Depuis son accession à la démocratie dans les années 90, le Mali a opté pour le multipartisme, en remplacement du parti unique institutionnel et constitutionnel : Union Démocratique du Peuple Malien (UDPM). Ce parti, tirant sa légitimité dans la constitution du 2 juin 1974, il a été créé par le Général Moussa TRAORE le 30 mars 1976, alors Président de la République. De nos jours, le Mali est l’un des pays de l’Afrique de l’ouest comptant le plus de formations politiques, environ 202 partis politiques. De surcroît, les postes électifs deviennent de plus en plus un rempart contre le chômage et une porte pour bénéficier d’un nombre de privilèges et immunités. Cette sphère est donc vraisemblablement en train d’être envahie par une masse de personnes ignorant le sens, les principes de la redevabilité d’un élu et les valeurs du leadership managérial des gouvernants à l’égard des gouvernés.

Avec la convocation du collège électoral et de la fixation des périodes des campagnes électorales par le DECRET N°2020-0010/P-RM DU 22 JANVIER 2020, l’on a assisté à la réception de plus de 1000 candidatures par la Cour Constitutionnelle. Or, il n’y a que 147 sièges à pourvoir à l’assemblée nationale. Il faut noter que les candidatures reçues sur l’ensemble du territoire sont majoritairement celles des jeunes, ce qui paraît être très salutaire. Mais au Mali, il est rare de voir un employé démissionner de la fonction publique ou du privé pour se consacrer au développement de sa localité et de ses populations afin de servir leurs intérêts. Dans la plupart des cas, les candidats ne s’engagent pas par conviction et beaucoup d’entre eux manquent vrais semblablement à leur actif le moindre engagement citoyen, civique et ou bénévole en faveur de la communauté pour laquelle ils prétendent vouloir défendre les intérêts à travers le post électif. Ou pire, certains ne sont pas vraiment résidants des circonscriptions pour le compte desquelles ils se présentent, vu qu’ils peuvent faire des années sans y faire un tour. Et ils ont tendance à se présenter pour les postes électifs non seulement pour améliorer leurs situations économiques au regard du chômage et de la pauvreté de masse qui prévaut dans le pays. Mais aussi pour tirer profit des avantages et immunités accordés aux personnalités politiques avant de penser au bien-être et au développement de leurs électorats.

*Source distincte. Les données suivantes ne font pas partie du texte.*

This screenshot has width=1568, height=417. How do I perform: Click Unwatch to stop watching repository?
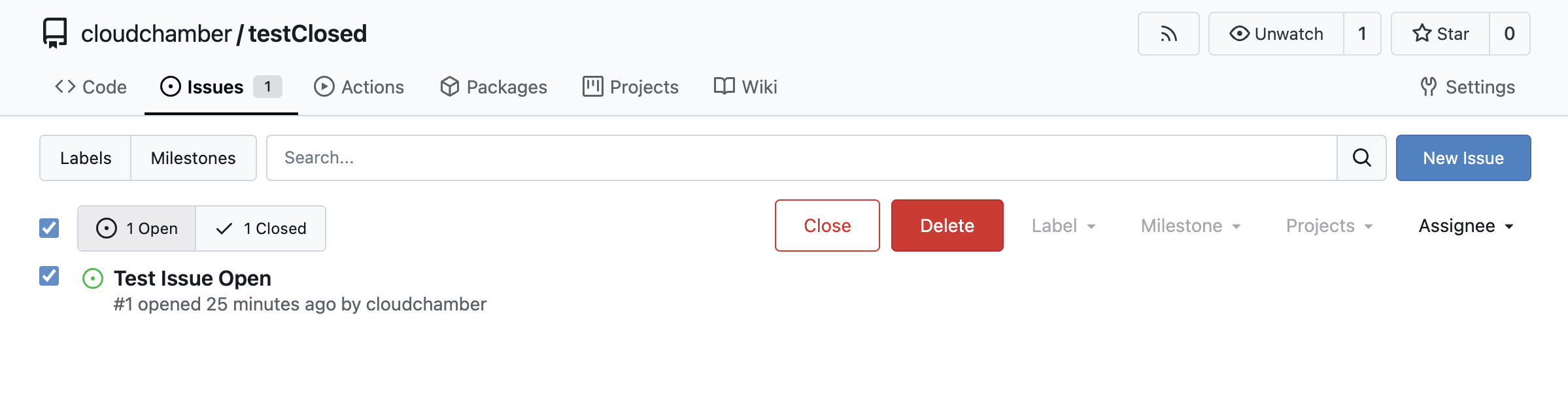pyautogui.click(x=1276, y=34)
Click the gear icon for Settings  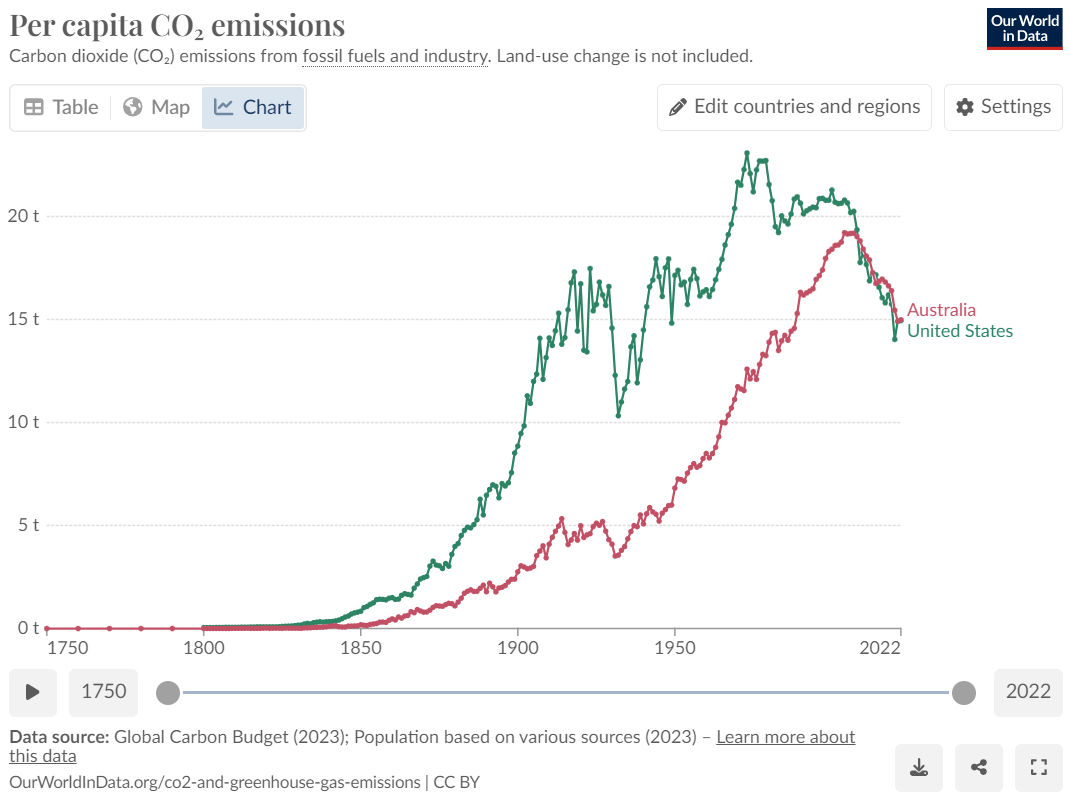point(965,107)
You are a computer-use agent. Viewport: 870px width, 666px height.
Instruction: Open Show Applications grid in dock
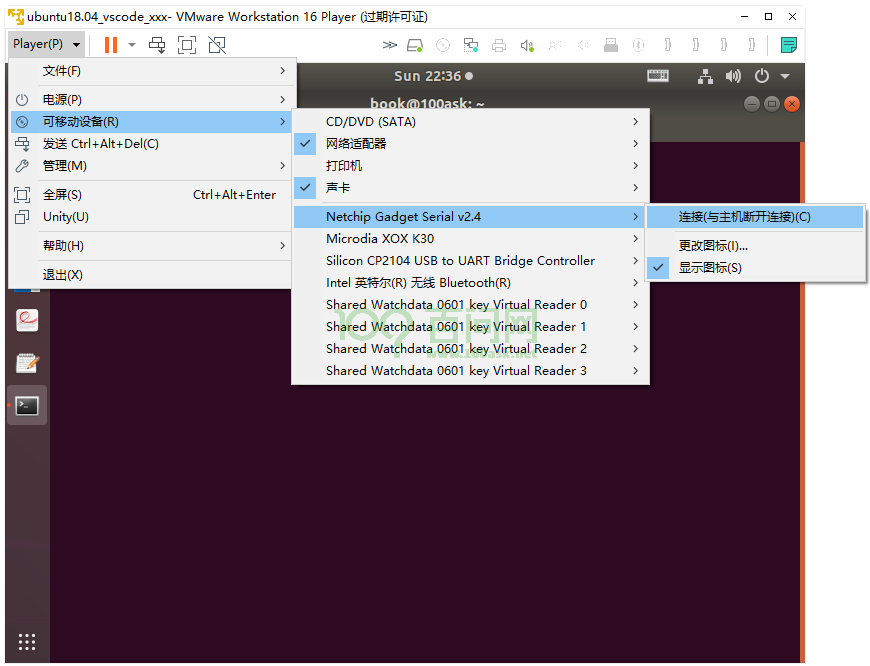click(x=27, y=642)
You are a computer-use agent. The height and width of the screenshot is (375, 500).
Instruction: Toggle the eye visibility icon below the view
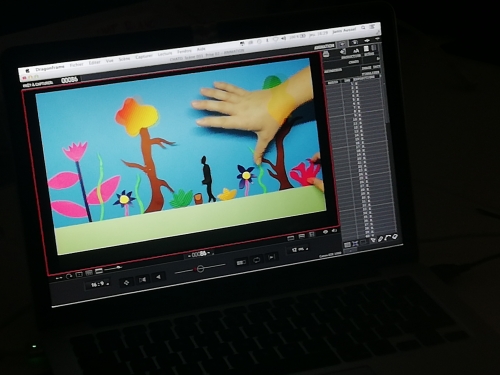tap(325, 232)
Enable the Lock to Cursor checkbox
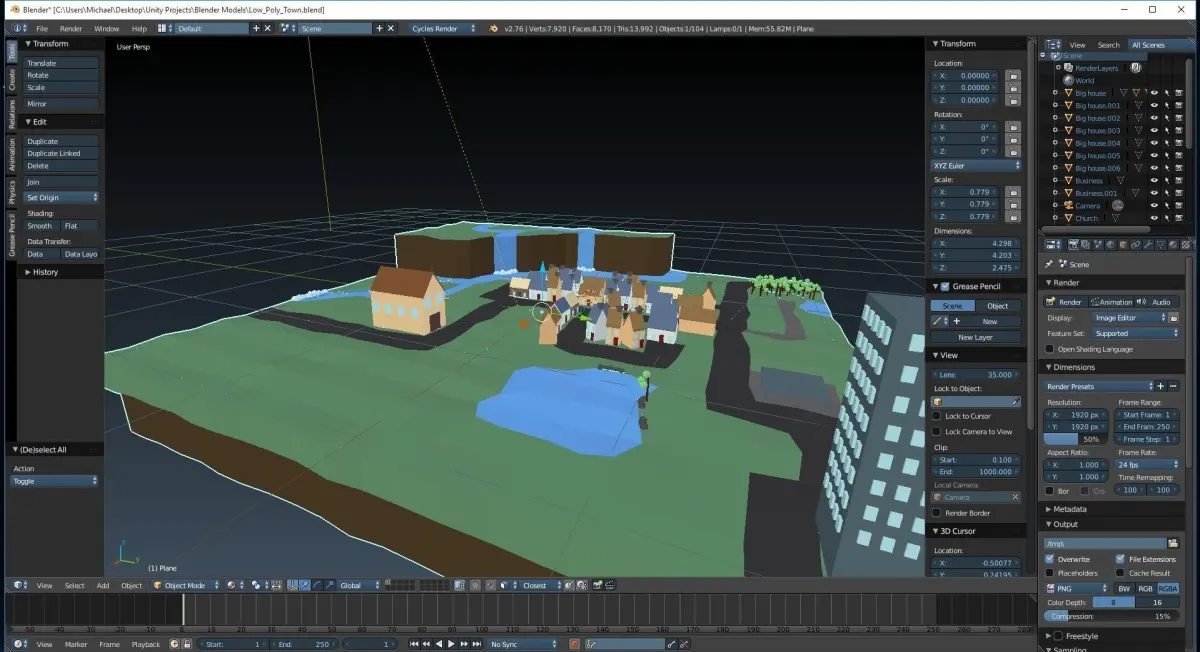Viewport: 1200px width, 652px height. coord(937,416)
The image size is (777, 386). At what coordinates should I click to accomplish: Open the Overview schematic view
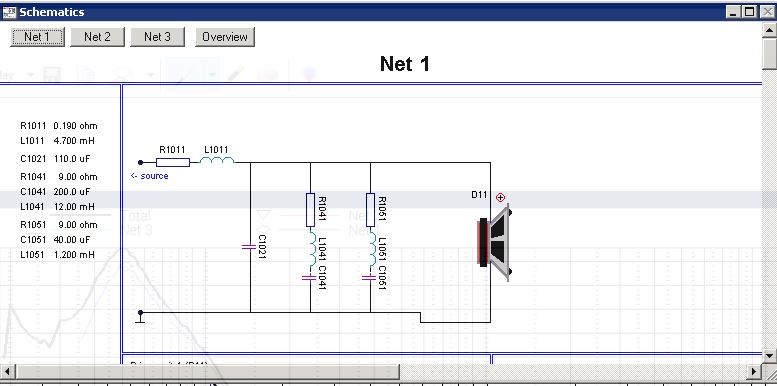(x=225, y=37)
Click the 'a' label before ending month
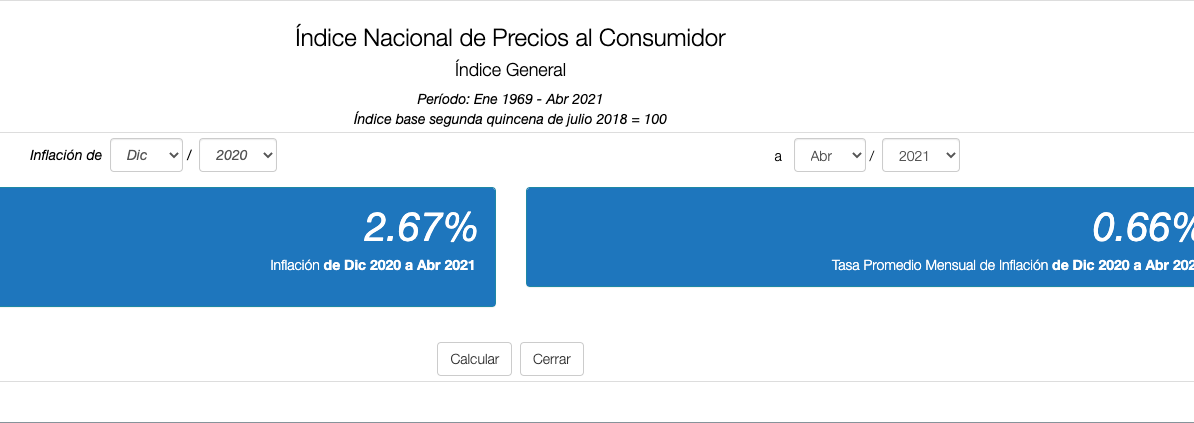 tap(777, 156)
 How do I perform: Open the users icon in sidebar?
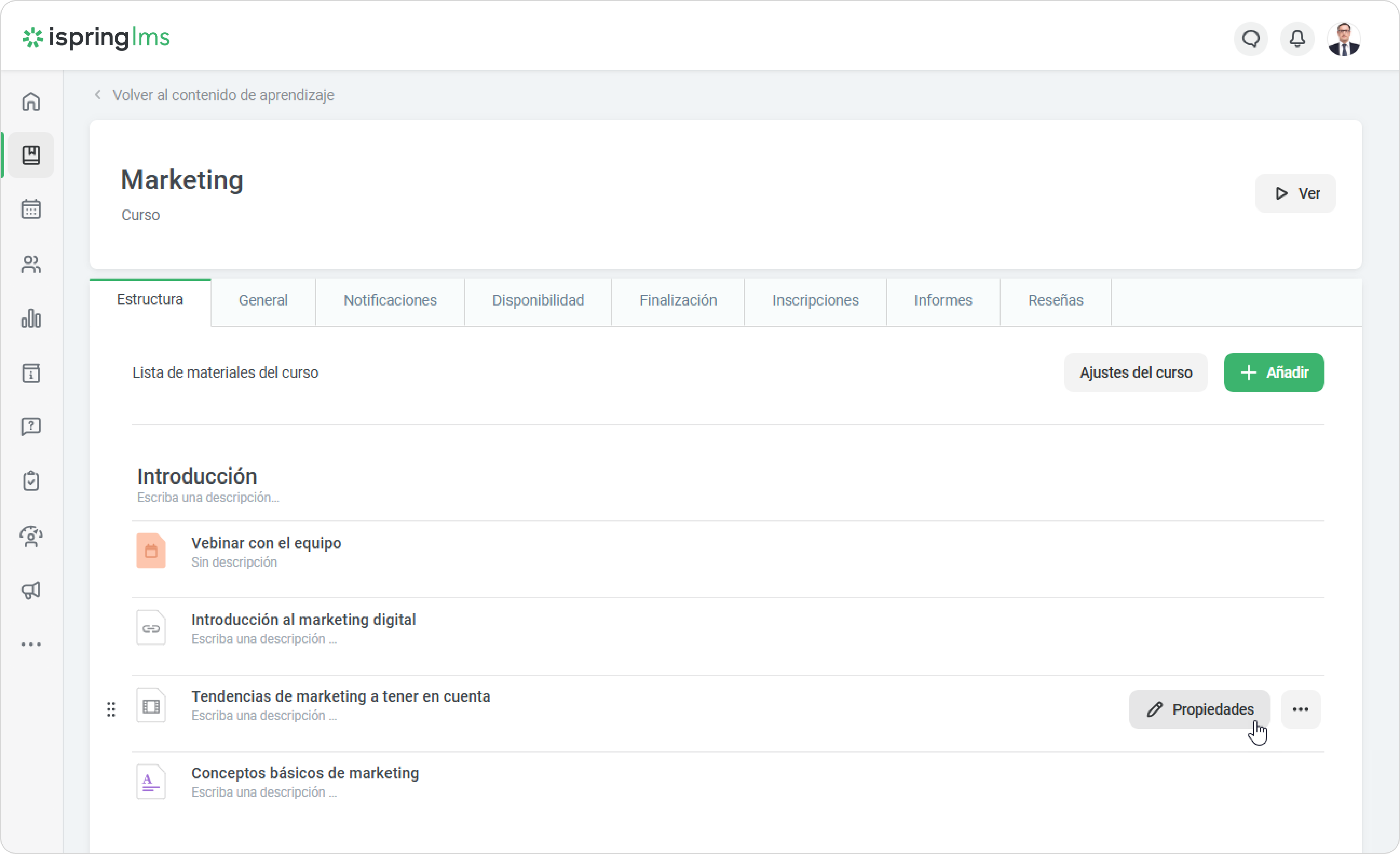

Ceux d’entre eux qui n’arrivent pas à se faire élire restent éternellement présidents des partis politiques qu’ils ont eux-mêmes crée ou en créent d’autres pour continuer le même circuit. Il suffit de voir le fossé qui se trouve entre élus et électorat après les élections pour justifier de cet état de fait. Rare sont les sessions de restitution entre députés et citoyens. Les sessions des conseils communaux desquelles les communautés sont informées ou assistent, sont quasi inexistantes.

De telles situations, dans toute démocratie, sont une menace pour le champ politique. A cela s’ajoute la question de la transparence et la légalité quant à la mobilisation des fonds aux fins des financements des campagnes politiques. En effet faisant allusion au contexte du pays, nul risque n’est à prendre pour ce qui est d’un quelconque financement (peu recommandé) ou provenant d’un « argent mal acquis » ou encore d’un enrichissement illicite. Pour cela, il serait judicieux que les acteurs de ce secteur soient soutenus et accompagnés dans l’application stricte des dispositions déjà prises en ce sens pour le suivi des campagnes électorales.

Le Mali regorge d’une élite capable de faire opérer son émergence et son développement aussi bien au sein de la classe politique que dans la classe apolitique. Et si on se demande pourquoi ce n’est pas cette élite qui est aux affaires, et pourquoi le Mali n’avance presque pas, c’est sûrement parce que cette dite élite est rarement élue ou ne se fait pas élire en grand nombre pour pouvoir changer la donne.  Il faut aussi savoir que lors des élections, rare sont les maliens qui votent pour des candidats parce qu’ils ont proposé un bon projet de gestion de la cité. Ce qui veut dire que les voix vont souvent à l’endroit de ceux ou celles qui, une fois élus, seront utiles à certains électeurs proches de leur camp, à décrocher un emploi, un marché public, ou tout autre avantage. Si nous analysons alors le contexte malien, le plus grand nombre de votants sont en milieu rural, surtout les femmes. Et celles-ci sont très souvent non instruites. En milieu rurale, les populations votent soit par affinité soit par consignes des chefs de familles, de village ou du canton ou pire par « achat des voix » à travers quelques billets de banque ou des promesses non tenables. Tandis qu’en milieu urbain, il y a moins de votants et ceux­­-ci, de leur côté, votent souvent en comptant sur un poste nominatif ou pour profiter des avantages des candidats qu’ils avaient alors soutenus.